“PELA INCLUSÃO, SOLIDARIEDADE E NÃO VIOLÊNCIA”

Faço parte da primeira leva do século passado de imigrantes vindos de África. Sou natural de Cabinda e vim para Portugal pós 25 abril e na sequência da problemática (do processo) da descolonização.

Cheguei a Portugal com 12 anos, adquiri nacionalidade portuguesa por naturalização e tenho, por um lado, a experiência africana e, por outro lado, a experiência que fui adquirindo em Portugal, e penso que sou um misto das duas culturas, porque não deixo de amar de igual modo quer Portugal, quer o meu país de origem.

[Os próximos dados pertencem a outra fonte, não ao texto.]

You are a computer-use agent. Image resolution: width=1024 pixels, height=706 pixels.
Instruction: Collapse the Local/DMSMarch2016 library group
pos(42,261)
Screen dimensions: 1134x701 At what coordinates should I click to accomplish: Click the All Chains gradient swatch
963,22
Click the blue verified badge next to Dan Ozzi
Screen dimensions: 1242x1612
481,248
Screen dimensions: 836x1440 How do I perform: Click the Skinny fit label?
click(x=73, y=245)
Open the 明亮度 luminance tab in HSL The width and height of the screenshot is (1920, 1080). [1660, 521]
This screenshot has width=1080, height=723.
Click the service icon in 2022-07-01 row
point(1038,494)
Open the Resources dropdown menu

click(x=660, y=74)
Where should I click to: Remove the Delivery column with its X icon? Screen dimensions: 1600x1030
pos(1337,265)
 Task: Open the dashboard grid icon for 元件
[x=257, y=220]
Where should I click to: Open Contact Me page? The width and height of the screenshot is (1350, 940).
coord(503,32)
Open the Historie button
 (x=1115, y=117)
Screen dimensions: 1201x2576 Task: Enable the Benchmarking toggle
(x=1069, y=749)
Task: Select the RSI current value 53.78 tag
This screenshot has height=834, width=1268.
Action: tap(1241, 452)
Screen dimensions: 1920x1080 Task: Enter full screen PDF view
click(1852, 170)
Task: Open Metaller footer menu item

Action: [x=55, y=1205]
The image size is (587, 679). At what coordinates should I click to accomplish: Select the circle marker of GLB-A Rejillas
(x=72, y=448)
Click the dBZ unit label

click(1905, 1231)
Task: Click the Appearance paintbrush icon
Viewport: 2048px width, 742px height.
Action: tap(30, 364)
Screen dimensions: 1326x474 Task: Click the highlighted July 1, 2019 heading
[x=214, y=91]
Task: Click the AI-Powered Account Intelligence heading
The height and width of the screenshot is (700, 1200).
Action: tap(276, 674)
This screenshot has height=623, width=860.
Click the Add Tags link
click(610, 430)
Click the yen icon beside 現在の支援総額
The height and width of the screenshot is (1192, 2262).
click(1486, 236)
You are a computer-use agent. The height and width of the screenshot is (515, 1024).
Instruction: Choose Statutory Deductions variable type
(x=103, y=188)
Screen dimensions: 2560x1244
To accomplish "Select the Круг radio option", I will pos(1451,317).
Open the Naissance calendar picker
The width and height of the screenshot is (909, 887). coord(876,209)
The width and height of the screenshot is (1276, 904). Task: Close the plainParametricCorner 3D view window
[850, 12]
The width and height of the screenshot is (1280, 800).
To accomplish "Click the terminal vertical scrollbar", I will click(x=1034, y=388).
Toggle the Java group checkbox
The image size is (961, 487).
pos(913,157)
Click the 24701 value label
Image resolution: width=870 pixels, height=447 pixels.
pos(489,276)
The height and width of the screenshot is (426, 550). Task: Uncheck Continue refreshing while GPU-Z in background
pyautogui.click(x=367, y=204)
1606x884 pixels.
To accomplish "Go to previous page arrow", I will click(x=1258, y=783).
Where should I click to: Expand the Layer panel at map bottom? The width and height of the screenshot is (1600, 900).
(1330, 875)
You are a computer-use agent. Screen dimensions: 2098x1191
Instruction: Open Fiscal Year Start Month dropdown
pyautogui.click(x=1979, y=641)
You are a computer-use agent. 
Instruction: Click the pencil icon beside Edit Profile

Uma sociedade inclusa, no sentido que defendo, pressupõe compreender toda uma realidade simultaneamente complexa e presente em todos os grupos. Todavia, a maior dificuldade, para alguns, surge quando têm de lidar com a diferença. A relutância que sentem quando se deparam com situações desse tipo revela a fragilidade diante do convívio com a diferença. Por vezes, é o reflexo da falta de conhecimento, uma vez que perante o desconhecido o primeiro impulso é ficar de “pé atrás”, e, na maior parte das vezes, rejeitar.

Assim, o primeiro passo para se aceitar as diferenças dos outros, é conhecer – conhecer para aceitar.

A sociedade inclusa que defendo é uma sociedade para todos, independentemente da origem territorial ou étnica, do sexo, da idade, da religião, da cultura, dos condicionalismos físicos, da raça (em bom rigor raça há só uma – a humana, e curiosamente ao que consta, veio de africa).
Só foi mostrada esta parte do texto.